Many people name their parents as the primary teachers of financial habits. Unfortunately, many parents find that teaching their children about money is challenging at best.
It is a father’s role to help their children become responsible adults. In the process, many fathers regularly offer their children advice in the form of clichés. If your Father’s arsenal of euphemisms included “because I said so” you yourself may have been inclined to ignore some of dear-old-Dad’s advice; understandable since even the most loyal child can’t always help but roll their eyes with Dad says “you’ll thank me later.” However, before you disregard every pearl of wisdom your Dad ever quipped, you should know that many do deserve your attention. This is especially true for clichés about money.
The subject of money is often emotionally charged and can be a difficult one to discuss. By offering tried-and-true financial expressions during the course of your lifetime, your father may have taught you more than you realize. This Father’s Day, honor your Father by revisiting some of his financial clichés. You may be surprised to discover that there are some valuable lessons conveniently packaged in those easy-to-remember phrases.
A penny saved is a penny earned basically means that you should pay yourself first. In fact, financial experts agree with Dad; you should have three to six month’s living expenses saved in an accessible account. This is in addition to your long term savings vehicles, such as your 401k.
A bird in the hand is worth two in the bush means that what you currently possess is worth more than the possibility of possessing more. In conjunction with the grass is always greener on the other side, Dad may have been telling you to want what you have. Many experts believe that this is the key to happiness.
Money doesn’t grow on trees is a seemingly simple expression that illustrates the value of money and hard work. One way to apply this to your life is to remember that credit cards are a tool of convenience and not an extension of your income.
There’s no such thing as a free lunch goes hand in hand with you reap what you sow. If you heard this while growing up, Dad was probably trying to tell you to stop looking for the easy way out. Most people will never win the lottery. In most cases, you will only get out of something what you put into it.

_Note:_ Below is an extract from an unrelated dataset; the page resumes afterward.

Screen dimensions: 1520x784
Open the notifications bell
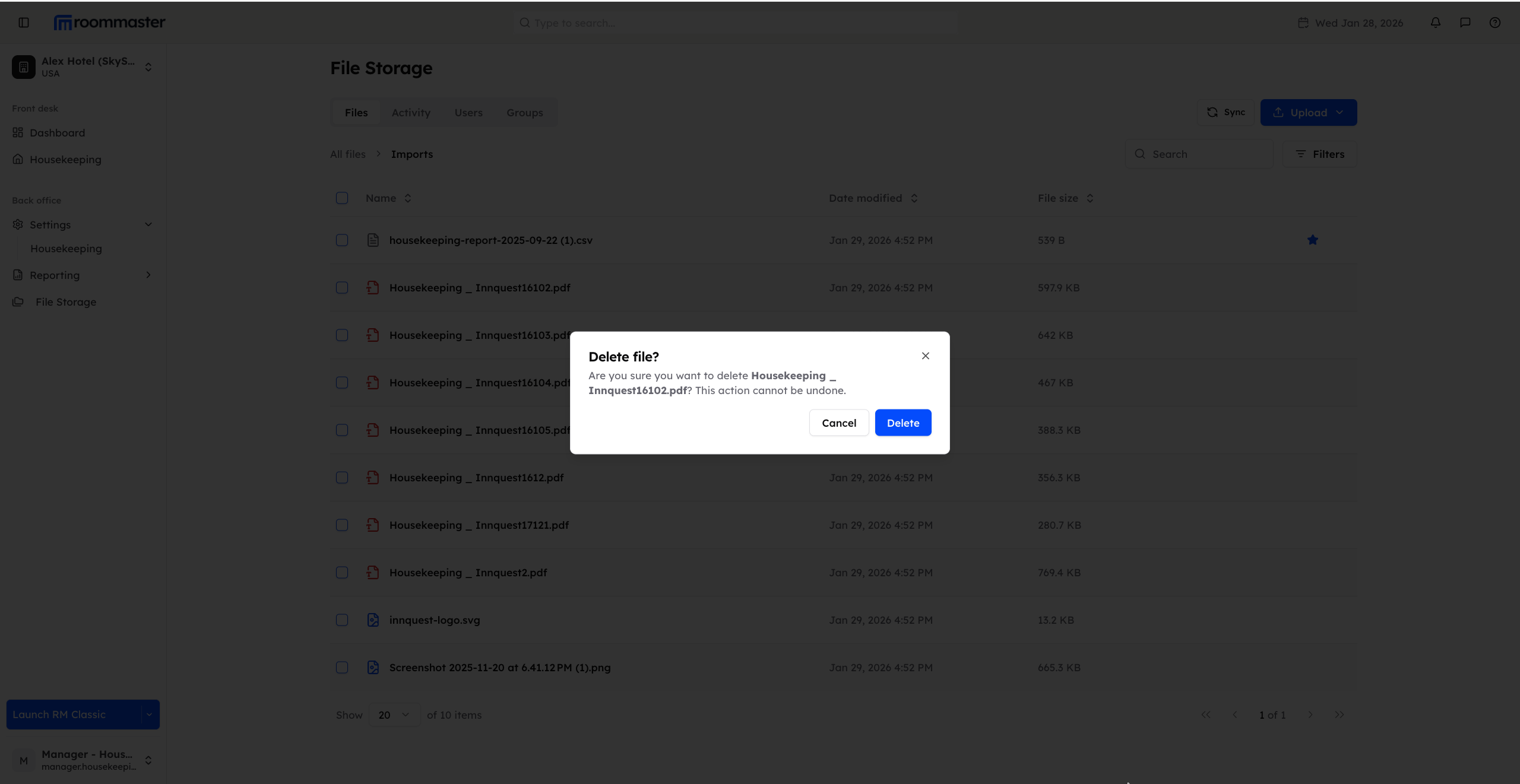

The very definition of a cliché suggests that a phrase is overused and has lost its originality. On the other hand, you might consider that there is a reason the expressions are spoken so often. So next time you are concerned that you are beginning to sound like your Father, remember that just may be a good thing.
-Take him out to the ballpark. Grab some cheap seats and some hotdogs for a fun filled “dinner” dad will love. (This is what Matt is getting for Father’s Day this year. Don’t worry—he hardly ever reads my posts!)
-Dine alfresco. Pack a picnic and head to the park. Spend some quality time with dad by playing a game of catch—something dads of all ages love.
-Peak early. Take dad out to breakfast instead of dinner. It will be a nice surprise and breakfast out can be much more affordable than dinner out. Plus, as many dads are fond of saying “the early bird gets the worm.” (In retrospect, I guess that was not a very appetizing choice of quotes!)
-Go for a sweet treat. Instead of an expensive dinner out, treat dad to dessert out. Fifty dollars can go pretty far at even the nicest restaurants when you skip straight to the last course. Or, head to the ice cream parlor where the nostalgia comes for free.
Don't worry if your budget doensn't allow for even a modest meal, a close second on dad's wish list is a home made gift.